Target: 800
CMP: ₹854.45
IndusInd Bank (IIB) has witnessed a steep decline in operating performance due to asset quality issues and accounting discrepancies. While the bank has recognised the due impact from these abnormalities, pressure on margins and elevated provisioning will continue to suppress near-term earnings.
The continued unwind and ongoing challenges in the MFI business are likely to keep business growth muted in the near term. We expect a gradual recovery from 2QFY26 onwards, with momentum strengthening further into FY27. We, thus, estimate loan and deposit growth to remain tepid at ~6.5-7 per cent y-o-y each for FY26E.
The bank reported a normalised margin of 3.47 per cent for Q4-FY25. We expect NIMs to contract further, reflecting the transmission of rate cuts and a continued decline in the mix of high-yielding assets.
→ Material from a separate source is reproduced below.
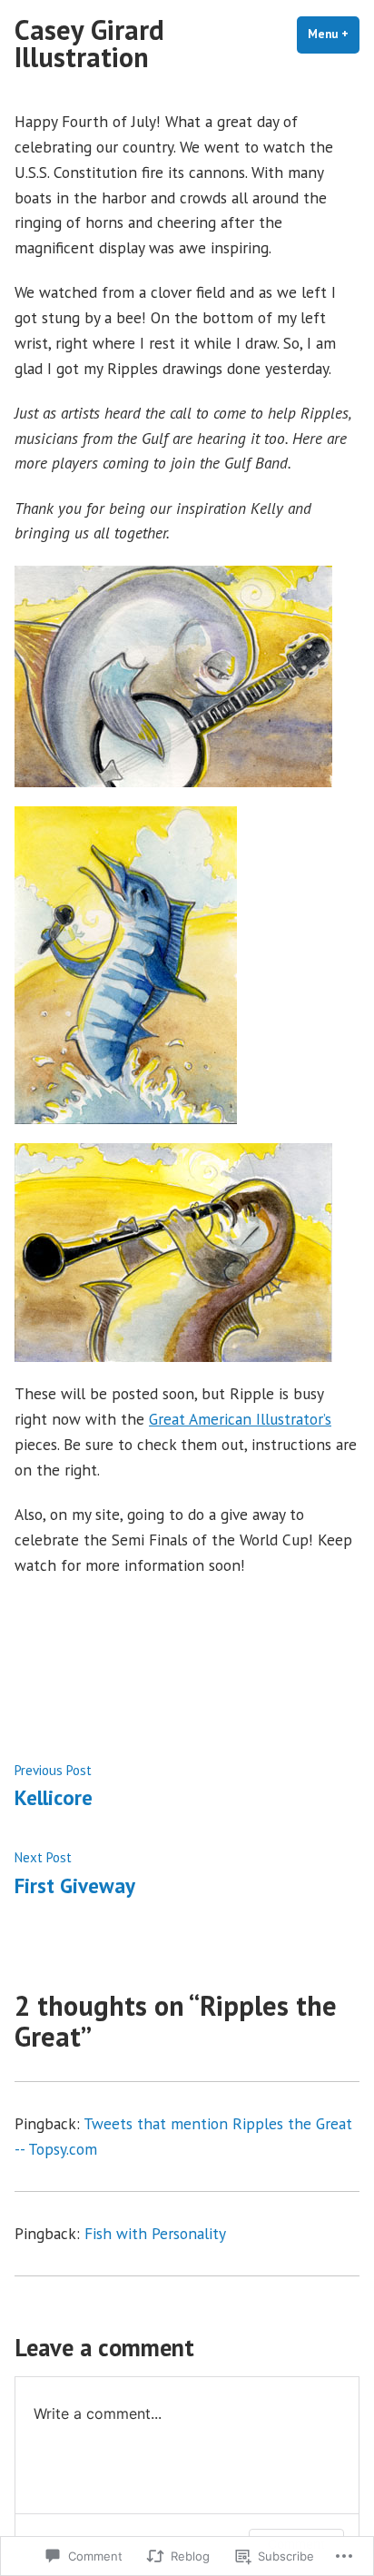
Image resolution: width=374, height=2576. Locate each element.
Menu (333, 34)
However, NIMs are likely to stabilize from Q2-FY26 onwards, as the SA rate cut takes full effect and the benefits of deposit repricing materialise amid a sharp decline in bulk deposit costs.
Given the ongoing uncertainties and continued softness in operating performance, we reiterate our Neutral rating. However, we take off the bear case multiples previously attributed to the stock due to heightened irregularities and lack of confidence in the reported numbers, even as our earnings estimates remain broadly unchanged.
We revise our TP to ₹800 (vs ₹650 earlier) based on 0.9x FY27E ABV. earlier).